De broers slijpen hun slachtmessen en vertellen iedereen die het horen wil dat ze de beschuldigde gaan vermoorden. Niemand gelooft dat het zover zal komen, maar door een ongelooflijke maar droevige samenloop van omstandigheden gebeurt het toch.
Net zomin als ieder ander, begrijpt de rechter van instructie er wat van. Hij veroordeelt de tweelingbroers in zijn machteloosheid tot drie jaar gevangenisstraf.
Zelfs na de afschuwelijke slachting van Santiago en de nog weerzinwekkender autopsie op zijn lijk blijft Angela volhouden dat hij haar onteerd heeft. Hoewel het nauwelijks waarschijnlijk lijkt, heeft ze misschien wel gelijk. Of misschien wist Santiago wel degelijk dat hij vermoord zou worden en was de moord dus een heimelijke zelfmoord. Of misschien was de mysterieuze, schatrijke Bayardo wel degelijk een nicht, zoals iemand bij zijn aankomst in het dorp denkt. Of misschien moet alles toegeschreven worden aan het onontkoombare noodlot. Het is, denk ik, allemaal mogelijk in een wereld waarin een pistoolkogel de volgende route beschrijft: ‘de kogel had de kast in de slaapkamer vernield, was dwars door de muur van de huiskamer gegaan en met een soort oorlogsgedruis door de eetkamer van de buren gevlogen en had een heiligenbeeld zo groot als een mens tot gipsstof verpulverd op het hoofdaltaar in de kerk aan het andere eind van het plein.’

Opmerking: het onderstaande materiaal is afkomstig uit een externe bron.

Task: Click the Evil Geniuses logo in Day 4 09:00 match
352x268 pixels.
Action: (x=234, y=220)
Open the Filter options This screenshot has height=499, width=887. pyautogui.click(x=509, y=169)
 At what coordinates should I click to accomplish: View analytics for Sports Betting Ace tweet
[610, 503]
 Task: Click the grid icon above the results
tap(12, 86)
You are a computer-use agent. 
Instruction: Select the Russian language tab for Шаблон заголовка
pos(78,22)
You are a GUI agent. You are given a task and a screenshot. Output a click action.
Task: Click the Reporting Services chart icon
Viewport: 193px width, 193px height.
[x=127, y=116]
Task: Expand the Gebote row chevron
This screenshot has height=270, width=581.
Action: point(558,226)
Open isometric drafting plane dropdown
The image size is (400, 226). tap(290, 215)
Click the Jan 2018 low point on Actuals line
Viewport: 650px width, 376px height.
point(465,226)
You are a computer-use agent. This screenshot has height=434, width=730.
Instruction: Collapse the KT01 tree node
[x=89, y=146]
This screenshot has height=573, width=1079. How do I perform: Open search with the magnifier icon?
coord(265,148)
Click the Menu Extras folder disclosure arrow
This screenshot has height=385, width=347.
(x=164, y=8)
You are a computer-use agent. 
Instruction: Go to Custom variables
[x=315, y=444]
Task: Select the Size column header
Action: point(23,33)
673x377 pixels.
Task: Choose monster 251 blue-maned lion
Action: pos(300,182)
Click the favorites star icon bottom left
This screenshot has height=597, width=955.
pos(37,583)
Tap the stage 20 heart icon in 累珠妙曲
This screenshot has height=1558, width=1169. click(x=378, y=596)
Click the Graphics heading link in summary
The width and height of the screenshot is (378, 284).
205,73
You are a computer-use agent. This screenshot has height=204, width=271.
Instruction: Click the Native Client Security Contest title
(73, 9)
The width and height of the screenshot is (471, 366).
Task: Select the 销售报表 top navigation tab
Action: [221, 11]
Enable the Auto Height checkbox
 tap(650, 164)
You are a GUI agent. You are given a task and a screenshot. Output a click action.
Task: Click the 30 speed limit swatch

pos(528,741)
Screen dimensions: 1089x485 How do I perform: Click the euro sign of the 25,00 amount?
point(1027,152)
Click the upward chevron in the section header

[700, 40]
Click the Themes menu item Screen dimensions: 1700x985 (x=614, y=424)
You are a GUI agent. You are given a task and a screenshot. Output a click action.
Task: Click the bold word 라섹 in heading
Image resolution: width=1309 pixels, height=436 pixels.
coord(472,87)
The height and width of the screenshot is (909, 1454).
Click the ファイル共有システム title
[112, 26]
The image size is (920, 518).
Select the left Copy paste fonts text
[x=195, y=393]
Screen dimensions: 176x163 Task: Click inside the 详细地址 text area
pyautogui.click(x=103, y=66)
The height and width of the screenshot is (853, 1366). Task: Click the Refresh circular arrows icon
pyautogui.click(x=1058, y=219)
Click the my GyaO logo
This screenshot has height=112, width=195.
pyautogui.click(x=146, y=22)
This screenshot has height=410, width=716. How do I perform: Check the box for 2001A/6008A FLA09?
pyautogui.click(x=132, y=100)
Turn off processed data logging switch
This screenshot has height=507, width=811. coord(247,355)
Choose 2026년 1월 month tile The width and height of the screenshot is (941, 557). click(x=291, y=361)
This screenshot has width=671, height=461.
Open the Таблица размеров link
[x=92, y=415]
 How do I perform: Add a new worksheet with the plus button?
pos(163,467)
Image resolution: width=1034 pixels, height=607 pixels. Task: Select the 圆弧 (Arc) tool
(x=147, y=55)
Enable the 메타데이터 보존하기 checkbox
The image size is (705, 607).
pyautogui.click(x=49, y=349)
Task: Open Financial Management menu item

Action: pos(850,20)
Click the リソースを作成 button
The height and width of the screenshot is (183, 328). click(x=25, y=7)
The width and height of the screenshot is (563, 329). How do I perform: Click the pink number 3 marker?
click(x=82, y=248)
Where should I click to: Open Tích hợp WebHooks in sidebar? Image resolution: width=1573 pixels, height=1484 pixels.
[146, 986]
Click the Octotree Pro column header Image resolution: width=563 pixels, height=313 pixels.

Kroniek van een aangekondigde dood kan zich scharen bij het rijtje Honderd jaar eenzaamheid en De kolonel krijgt nooit post, ook al is de grootste verrassing eraf. Dat is meer dan gehoopt kon worden na De herfst van de patriarch.
Nauwelijks drie maanden na de publikatie van het origineel ligt de Nederlandse vertaling reeds in de winkel. Van haastwerk is echter niets te merken.